Adductor canal block (ACB) was devised with the idea of performing a conduction block on the sensory branches of the femoral nerve and avoiding the disadvantage of motor impairment48). However, clinical studies are only recently available and still sparse. A recent meta-analysis reported that ACB remains an attractive alternative to FNB for pain control and motor strength preservation after TKA, but the anatomical location of the adductor canal needs to be better defined to ensure consistency in the type of block performed. It was concluded that they cannot safely suggest that an ACB provides optimal outcomes in comparison to FNB until aforementioned factor is completely understood55). Therefore, it is too early to recommend ACB for pain management after TKA even though it has the potential to replace FNB as a gold standard of pain management after TKA56).
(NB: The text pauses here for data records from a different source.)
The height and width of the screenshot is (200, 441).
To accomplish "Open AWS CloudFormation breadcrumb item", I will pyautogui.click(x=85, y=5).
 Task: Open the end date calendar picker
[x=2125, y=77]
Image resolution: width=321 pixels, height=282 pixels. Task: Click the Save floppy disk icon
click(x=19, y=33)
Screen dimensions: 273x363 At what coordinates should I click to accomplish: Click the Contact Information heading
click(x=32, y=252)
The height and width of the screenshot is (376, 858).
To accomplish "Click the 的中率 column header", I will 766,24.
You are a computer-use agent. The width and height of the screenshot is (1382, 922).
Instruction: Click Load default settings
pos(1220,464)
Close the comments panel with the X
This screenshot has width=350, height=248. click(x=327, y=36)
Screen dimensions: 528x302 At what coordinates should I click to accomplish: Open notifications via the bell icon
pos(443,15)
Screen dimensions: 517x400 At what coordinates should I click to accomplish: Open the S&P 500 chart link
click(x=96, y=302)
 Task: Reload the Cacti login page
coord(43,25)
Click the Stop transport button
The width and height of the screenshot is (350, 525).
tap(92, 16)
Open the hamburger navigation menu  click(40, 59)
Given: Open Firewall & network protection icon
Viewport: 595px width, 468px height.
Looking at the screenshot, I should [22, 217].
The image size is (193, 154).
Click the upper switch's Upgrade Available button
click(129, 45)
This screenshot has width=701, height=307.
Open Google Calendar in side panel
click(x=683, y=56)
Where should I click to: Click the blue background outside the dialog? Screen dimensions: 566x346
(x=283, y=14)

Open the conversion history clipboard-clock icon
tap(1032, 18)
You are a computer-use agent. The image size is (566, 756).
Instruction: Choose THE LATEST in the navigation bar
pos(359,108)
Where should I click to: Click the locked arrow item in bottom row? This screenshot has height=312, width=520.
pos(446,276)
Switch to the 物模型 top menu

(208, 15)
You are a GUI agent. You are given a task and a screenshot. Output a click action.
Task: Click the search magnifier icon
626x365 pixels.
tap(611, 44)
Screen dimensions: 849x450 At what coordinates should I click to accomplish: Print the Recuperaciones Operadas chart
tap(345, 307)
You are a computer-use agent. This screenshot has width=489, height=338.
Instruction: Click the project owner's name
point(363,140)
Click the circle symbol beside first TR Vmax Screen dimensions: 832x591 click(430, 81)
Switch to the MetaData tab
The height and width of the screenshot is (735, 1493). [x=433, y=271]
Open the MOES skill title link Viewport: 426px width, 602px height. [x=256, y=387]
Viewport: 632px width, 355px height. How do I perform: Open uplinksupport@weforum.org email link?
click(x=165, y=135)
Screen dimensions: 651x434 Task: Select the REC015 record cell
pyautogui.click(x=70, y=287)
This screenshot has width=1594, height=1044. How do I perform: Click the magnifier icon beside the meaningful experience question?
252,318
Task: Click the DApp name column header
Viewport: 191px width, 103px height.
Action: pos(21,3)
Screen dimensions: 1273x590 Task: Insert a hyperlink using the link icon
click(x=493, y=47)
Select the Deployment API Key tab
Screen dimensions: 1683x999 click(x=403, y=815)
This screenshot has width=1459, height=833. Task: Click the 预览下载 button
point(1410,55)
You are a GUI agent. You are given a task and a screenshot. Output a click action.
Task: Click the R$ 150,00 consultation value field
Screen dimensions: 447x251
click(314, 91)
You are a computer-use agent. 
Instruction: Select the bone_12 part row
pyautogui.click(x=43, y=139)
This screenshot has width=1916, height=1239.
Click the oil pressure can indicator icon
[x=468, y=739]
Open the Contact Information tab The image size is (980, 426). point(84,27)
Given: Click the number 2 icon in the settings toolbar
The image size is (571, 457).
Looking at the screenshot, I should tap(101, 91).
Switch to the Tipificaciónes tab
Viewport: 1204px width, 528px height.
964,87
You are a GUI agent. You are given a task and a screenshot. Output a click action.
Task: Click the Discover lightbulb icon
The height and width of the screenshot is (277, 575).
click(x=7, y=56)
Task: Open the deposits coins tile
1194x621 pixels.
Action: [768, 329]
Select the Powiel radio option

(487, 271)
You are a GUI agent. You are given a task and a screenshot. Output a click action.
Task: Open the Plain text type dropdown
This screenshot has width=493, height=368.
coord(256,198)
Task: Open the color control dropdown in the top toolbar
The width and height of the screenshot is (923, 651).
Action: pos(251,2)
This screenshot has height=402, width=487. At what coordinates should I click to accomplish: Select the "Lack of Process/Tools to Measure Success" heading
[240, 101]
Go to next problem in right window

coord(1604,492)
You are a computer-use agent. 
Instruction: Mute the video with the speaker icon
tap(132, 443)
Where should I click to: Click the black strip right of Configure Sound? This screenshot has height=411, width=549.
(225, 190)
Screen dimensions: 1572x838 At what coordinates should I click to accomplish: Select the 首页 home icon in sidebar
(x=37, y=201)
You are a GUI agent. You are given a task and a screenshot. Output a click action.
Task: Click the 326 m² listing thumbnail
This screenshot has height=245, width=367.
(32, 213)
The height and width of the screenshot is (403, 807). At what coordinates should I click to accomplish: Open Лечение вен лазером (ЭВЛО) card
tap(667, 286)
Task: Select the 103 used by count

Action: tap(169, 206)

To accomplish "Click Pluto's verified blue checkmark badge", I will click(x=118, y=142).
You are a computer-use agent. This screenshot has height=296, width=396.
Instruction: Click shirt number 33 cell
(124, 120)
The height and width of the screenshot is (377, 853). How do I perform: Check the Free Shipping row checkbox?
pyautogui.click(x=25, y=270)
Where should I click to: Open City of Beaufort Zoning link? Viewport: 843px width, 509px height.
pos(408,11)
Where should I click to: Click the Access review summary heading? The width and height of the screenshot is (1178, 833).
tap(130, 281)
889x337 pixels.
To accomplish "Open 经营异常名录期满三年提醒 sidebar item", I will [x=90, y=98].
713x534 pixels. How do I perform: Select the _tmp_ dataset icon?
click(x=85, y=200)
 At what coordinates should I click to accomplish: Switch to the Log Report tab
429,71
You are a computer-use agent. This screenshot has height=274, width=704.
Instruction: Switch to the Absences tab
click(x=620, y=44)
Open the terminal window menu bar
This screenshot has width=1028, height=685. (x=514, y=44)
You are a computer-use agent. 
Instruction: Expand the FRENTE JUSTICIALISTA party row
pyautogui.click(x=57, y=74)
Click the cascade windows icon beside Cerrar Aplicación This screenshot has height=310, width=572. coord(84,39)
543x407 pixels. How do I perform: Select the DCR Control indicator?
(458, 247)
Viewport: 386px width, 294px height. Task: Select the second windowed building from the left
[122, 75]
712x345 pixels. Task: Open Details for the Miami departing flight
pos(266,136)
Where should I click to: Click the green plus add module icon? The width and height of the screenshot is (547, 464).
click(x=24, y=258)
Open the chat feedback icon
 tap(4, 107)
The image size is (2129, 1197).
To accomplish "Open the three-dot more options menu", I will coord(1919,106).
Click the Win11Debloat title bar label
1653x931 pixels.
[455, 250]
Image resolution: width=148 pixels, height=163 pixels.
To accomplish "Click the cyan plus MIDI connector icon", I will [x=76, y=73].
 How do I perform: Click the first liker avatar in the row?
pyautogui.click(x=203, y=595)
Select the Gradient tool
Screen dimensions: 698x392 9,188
The analgesic efficacy and safety of PAI compared with FNB for postoperative pain management in TKA still remains controversial. Recent two meta-analyses also reported a little different conclusions. In a meta-analysis performed by Wang et al.57), single shot FNB showed better pain relief in the early postoperative period compared with single shot PAI and continuous PAI provided postoperative analgesia comparable to that of continuous FNB. No significant difference was seen in regard to the complications between the two methods. However, in the meta-analysis of the Albrecht et al.58), there were no clinical differences in functional outcome or rates of complications. PAI provided similar postoperative analgesia after TKA to FNB; however, they pointed out the low number of trials that sought complications. One interesting article was published by Youm et al.8). They reported that PAI was more effective than FNB during the early (0–8 hours) postoperative period after TKA. However, patients treated with PAI experienced rebound pain at 24 hours. Therefore, they concluded that the combination of PAI and FNB may provide greater postoperative pain management than either alone for the first 24 hours after TKA.

Conclusions

The evaluation and treatment of painful TKA relies on a thorough understanding of the origin by careful evaluation, and a systematic approach is essential to efficiently and effectively resolve the pain. The preoperative assessment of risk factors might lead to individualization of perioperative management. PAIs and nerve blocks are gaining popularity because they are associated with little side effects than systemic regimens. The superiority blocks with regard to analgesic efficacy and safety for postoperative pain management in TKA still remains controversial. Therefore, more research is needed to determine if an addition or a change in the regimen of the injection or technique could provide added benefit to long-term functional improvement beyond the perioperative period.

Figures
Fig. 1. Flow chart of pain evaluation. TKA: total knee arthroplasty, CRPS: chronic postsurgical pain.